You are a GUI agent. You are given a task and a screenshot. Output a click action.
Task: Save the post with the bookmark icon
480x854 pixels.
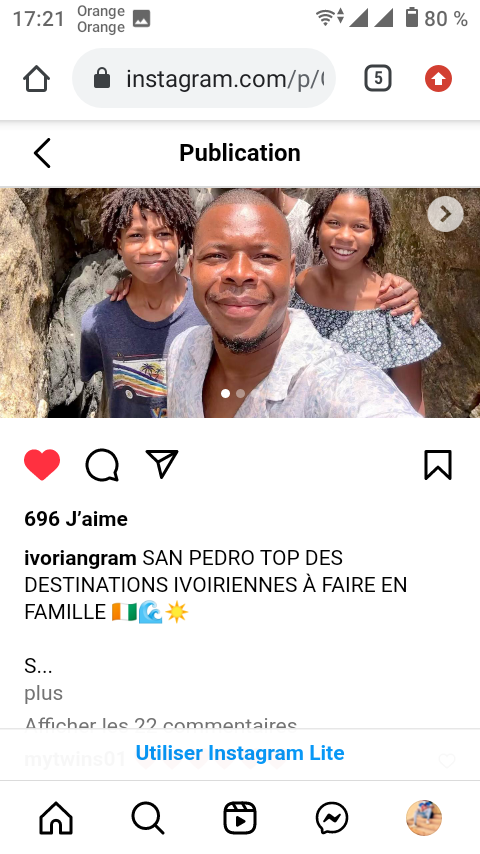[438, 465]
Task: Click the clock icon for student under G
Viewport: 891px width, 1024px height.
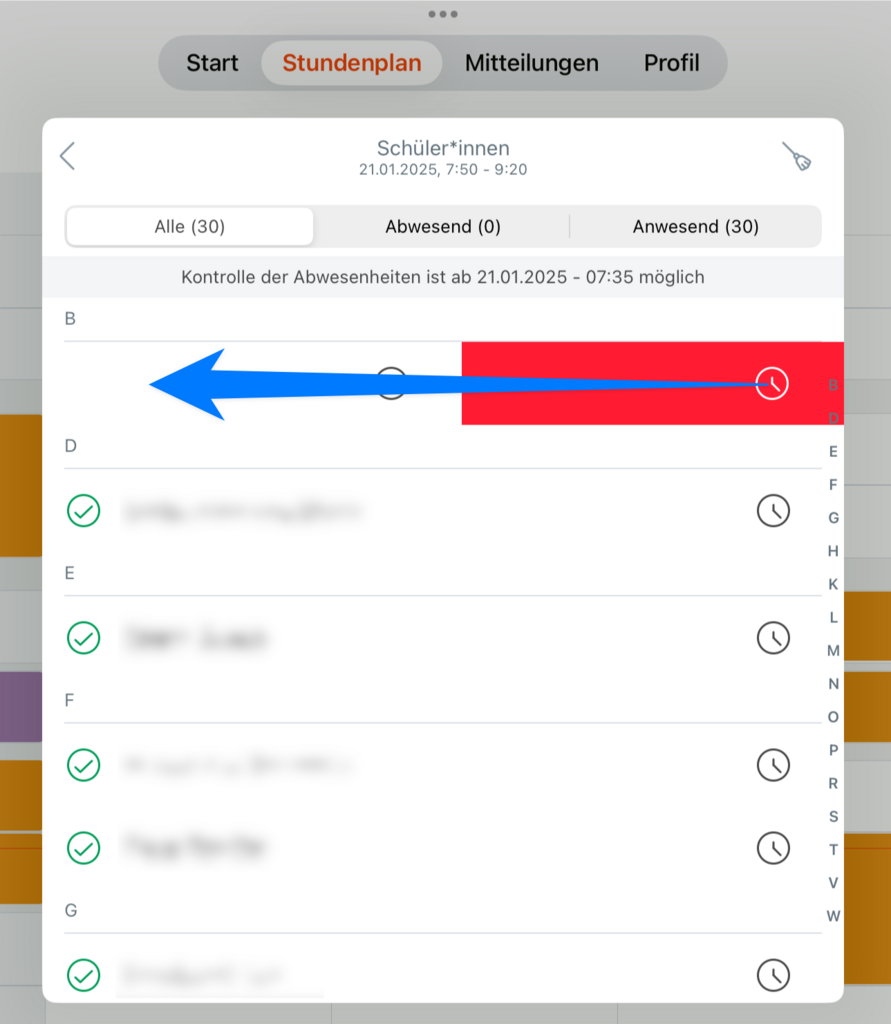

---

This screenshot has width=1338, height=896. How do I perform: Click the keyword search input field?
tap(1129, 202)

__TASK STATEMENT__
Can you give everything from "This screenshot has" down to "tap(1129, 202)" once more, swapping "keyword" for "product" and leaving all else unchanged?

__FINISHED ANSWER__
This screenshot has width=1338, height=896. How do I perform: Click the product search input field?
tap(1129, 202)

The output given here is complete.